VERONA E DINTORNI
Typical dishes of Verona are:
- Pasta e fasoi
- Bollito con la pearà: beef with a sauce made with bread crumbs, cheese, bone, broth and black pepper
- Gnocchi: dough made with potatoes, white flour and eggs, served with tomato sauce or with sugar and cinnamon
- Pastissada de caval: a recipe of one thousand and five hundred years old. According to tradition at the end of one battle in 489 between Theodoric, king of the Ostrogoths, and Odoacer, Kingof the Barbarians, hundreds of horses were lying dead on the ground. The people of Verona, notwilling that all that meat go to waste, began to cook it with Amarone wine, flavored with spices and vegetables.
- Polenta: the typical food of the poor peasants of the Po Valley, which is prepared with corn flour cooked in salted water. To enjoy it as a typical of Verona you must eat it with beans (polenta infasolà) or as an accompaniment to hunted birds (polenta e osei).
- Riso al tastasal, rice coked with pig meat, Riso e figadini, rice coked with cicce liver, and Riso coi Bisi, boiled rice with peas.
- Sopressa, a "salami" made by mixing pork flavored with garlic, wine, salt and pepper.
The king of the table is the wine: Verona is the first province of Italy for the production of DOC wines. Of the 22 DOC wines produced in the region of Veneto, 10 come from the hills of Verona and are inextricably linked to the production areas: Valpolicella, Recioto, Amarone, Soave, bianco di Custoza, Lugana, Bardolino, Durello, Arcole and Valdadige.

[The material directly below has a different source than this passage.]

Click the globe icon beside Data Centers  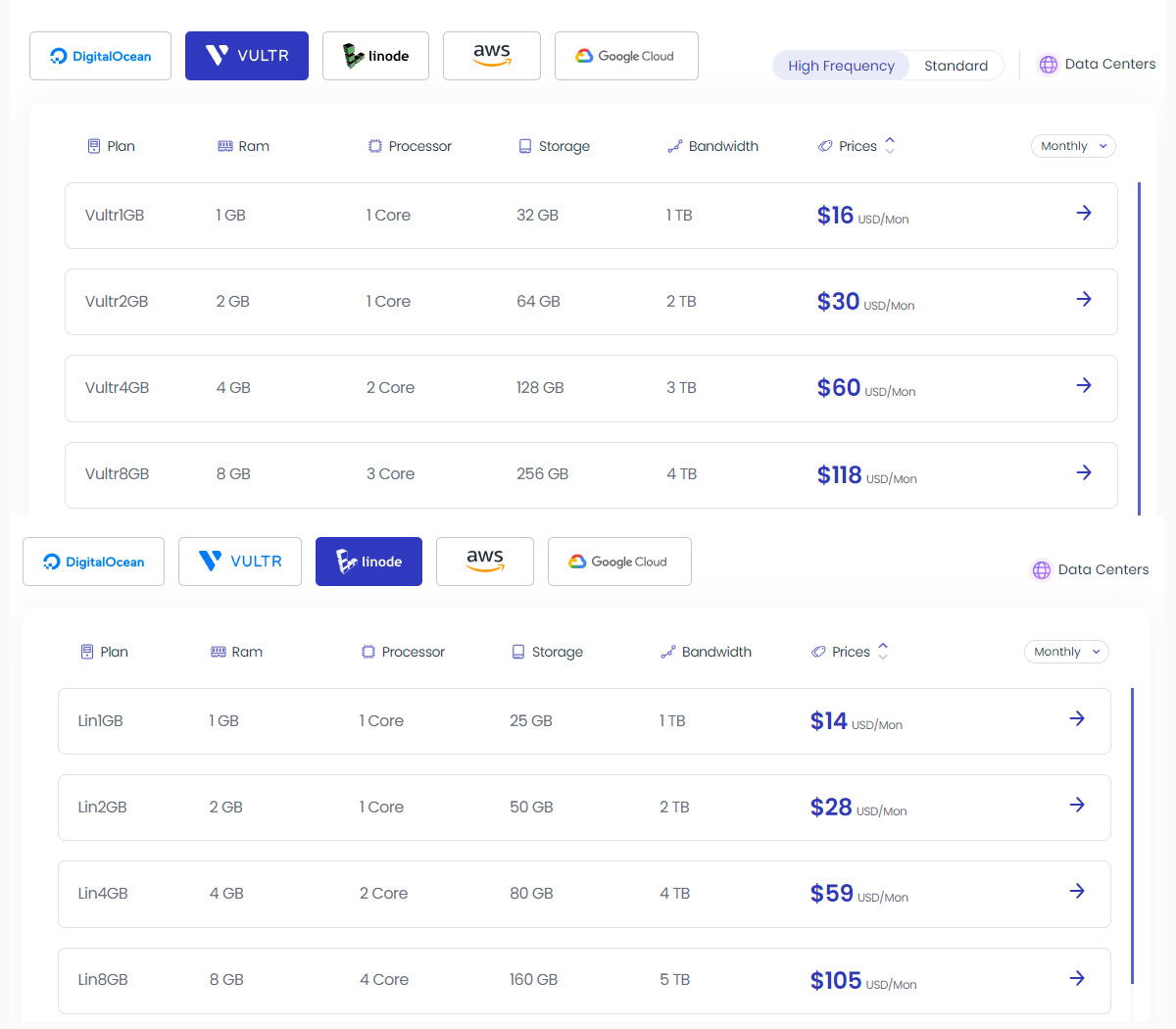[x=1049, y=64]
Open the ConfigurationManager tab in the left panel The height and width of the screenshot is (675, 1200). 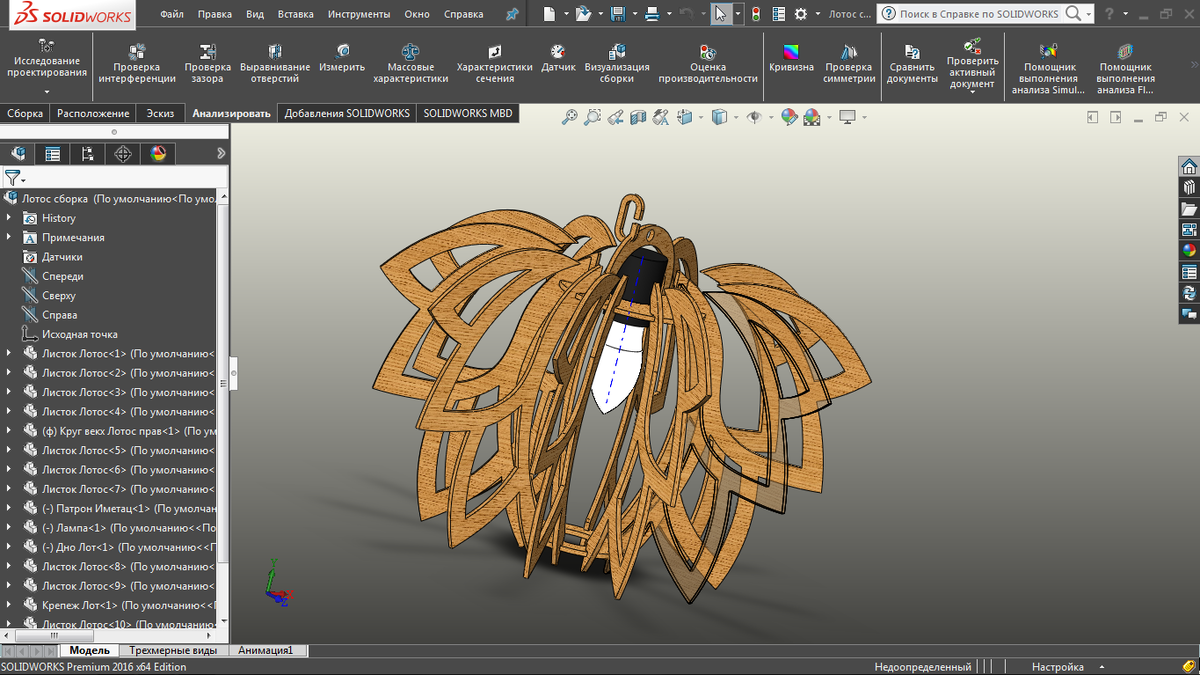click(x=88, y=154)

Among the desserts leads the pandoro, the ultimate Christmas cake made of flour, eggs, sugar, butter and yeast. Its shape is tall and slender, with ribbed design found. Covered with vanilla sugar is renowned for its pasta, soft and light, for its delicate taste and fragrant aroma. It was constructed in 1894 by Domenico Melegatti in his workshop in Corso Porta Borsari. The building, located at street number 21, is still visible.

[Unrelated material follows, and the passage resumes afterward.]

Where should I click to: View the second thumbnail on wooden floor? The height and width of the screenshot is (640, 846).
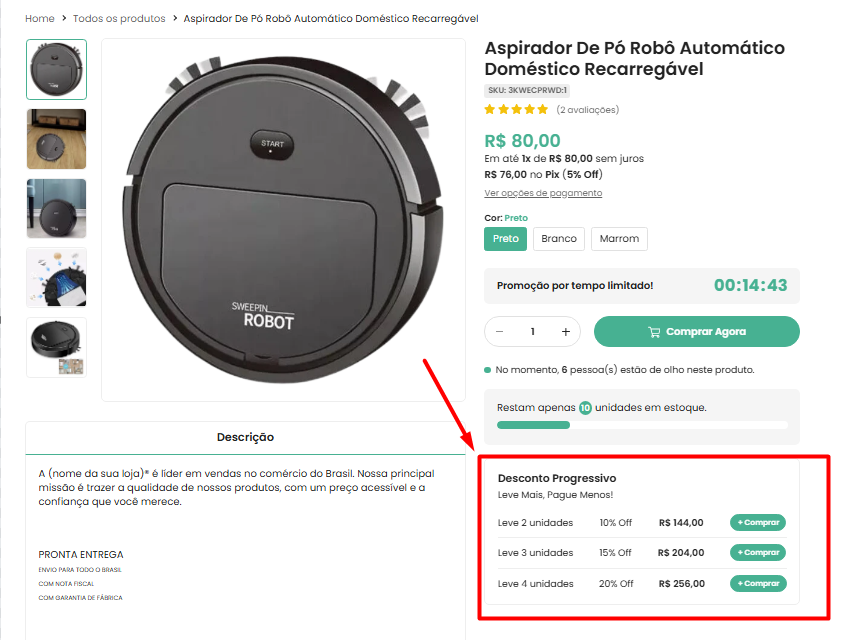pos(56,139)

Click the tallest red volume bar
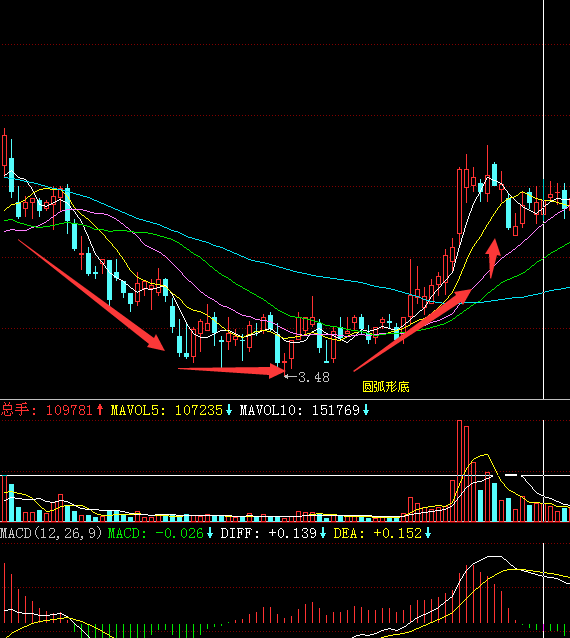point(459,471)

Other desserts typical of Verona are the nadalin, the incesto of the pandoro, with a star shake, and the offella of Bovolone, that are on the Verona’s tables on the Crithmas period with the mandorlato of Cologna Veneta, the sfogliatine of Villafranca, the ‘rofioi’ of sanguinetto, all from the Veronese Plain, the san vigilini of Garda, eaten on the 6th of January during the traditional fire of the witch (“rogo de la vecia”). During the carnival period the veronese’s families cook the fritole (pancakes), while for Easter typical desserts are the brassadèle (donuts), the colomba (a cake with a dove shape), and the tortafrolla from the Lessinia.